“Living Food”: Will You One Day Grow Your Meat?
If the science of cloning can take stem cells and regrow organs and tissues such as stomachs, skin, and muscle then here’s a creepily not too distant question: Will you one day purchase meat which is grown in a vat rather than slaughtered from an animal?
Says Jason Matheny, the leader of a team to do just that, “With a single cell, you could theoretically produce the world’s annual meat supply. And you could do it in a way that’s better for the environment and human health. In the long term, this is a very feasible idea.”
The first question “will it taste as good?” is quickly supplanted by feelings of icky discomfort and a series of thorny questions: If no animal has been killed to harvest it, does that make it vegetarian-friendly? Can cloned pork be kosher — if it never came from a pig? For that matter is cloned cow kosher — if that steak never possessed a cleft foot or chewed it’s own cud?
According to my home-town paper The Seattle Post-Intelligencer, 64 percent of consumers uncomfortable with animal cloning but the op-ed points out (via Michel Pollens who has become the Moses or perhaps the Ezra the Scribe of the new food movement) that Americans already put up with a great deal that is ugly in our food chains already. The op-ed concludes,
In saying that it is safe for this country to become the first to allow cloned products, FDA scientists speak of cloned livestock as “virtually indistinguishable” from other animals.
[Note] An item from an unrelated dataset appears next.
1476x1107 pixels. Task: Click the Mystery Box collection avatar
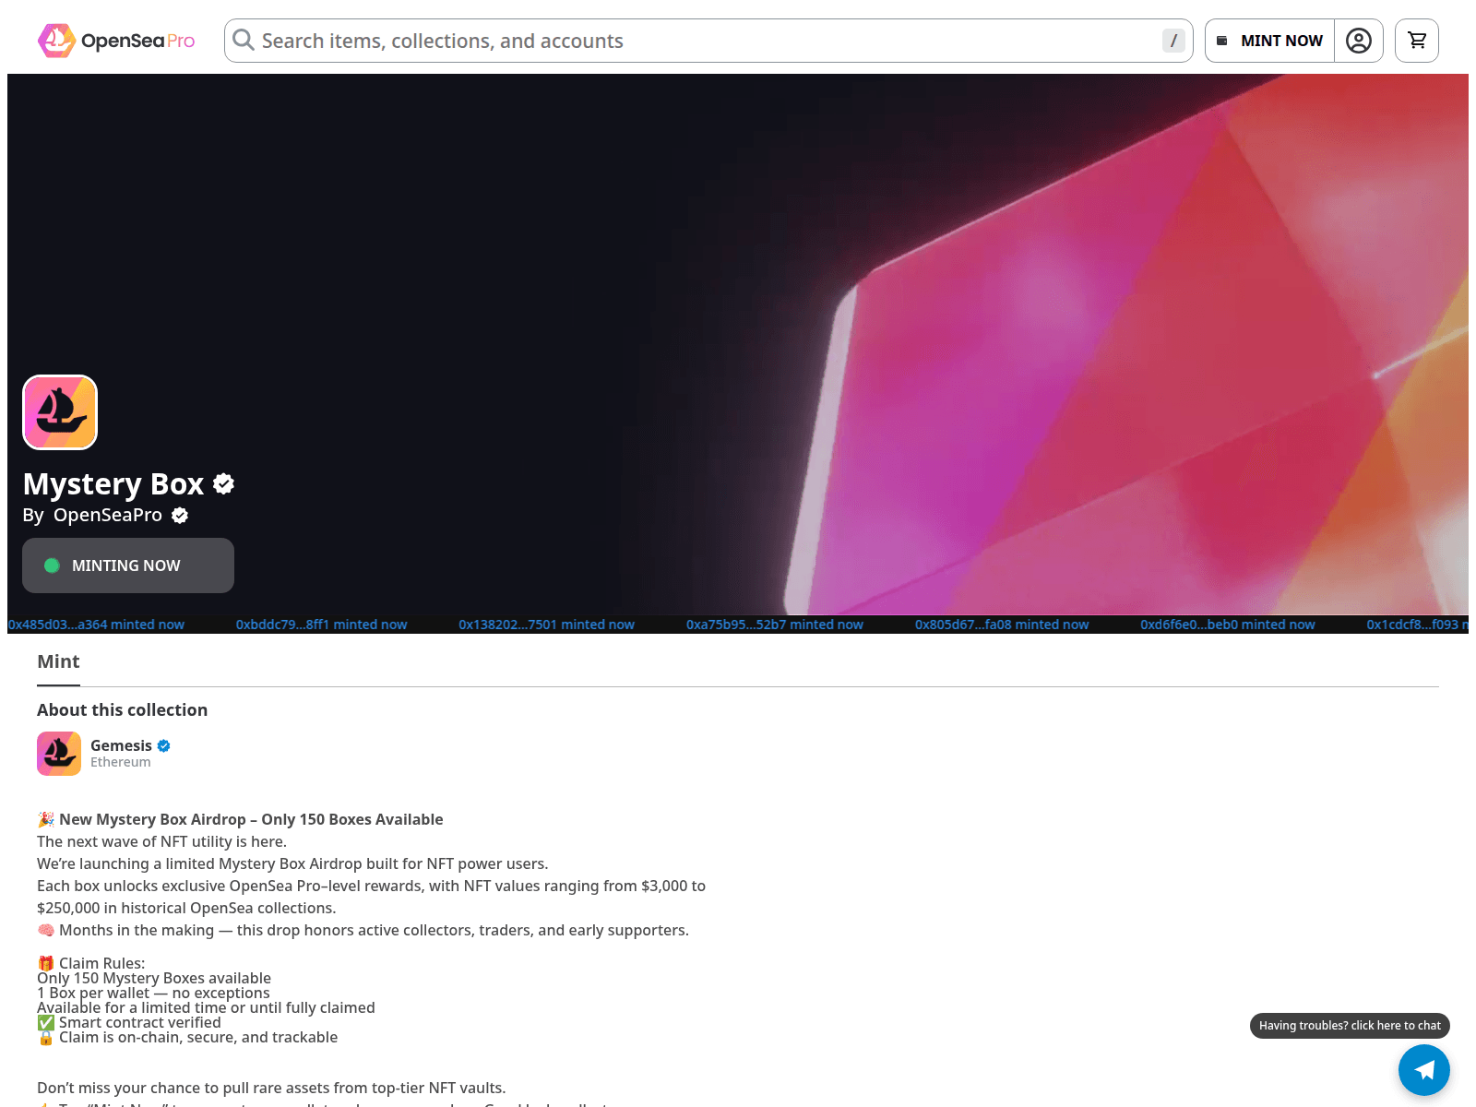click(x=60, y=412)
If the administration sticks to its plans, consumers will face new dilemmas about their food system, their government’s inaction and their own eating choices.
Thus exacerbates my greatest tension as a participant in the new food movement — whether we can sustainably grow enough local food for all 9 billion people on the globe without the highly risky but highly lucrative innovations of genetic science? I wonder if the OU would accept cloned pork, but regardless, I will hesitantly eat grown meat — but I believe the denizens of Africa and Asia will complain much less.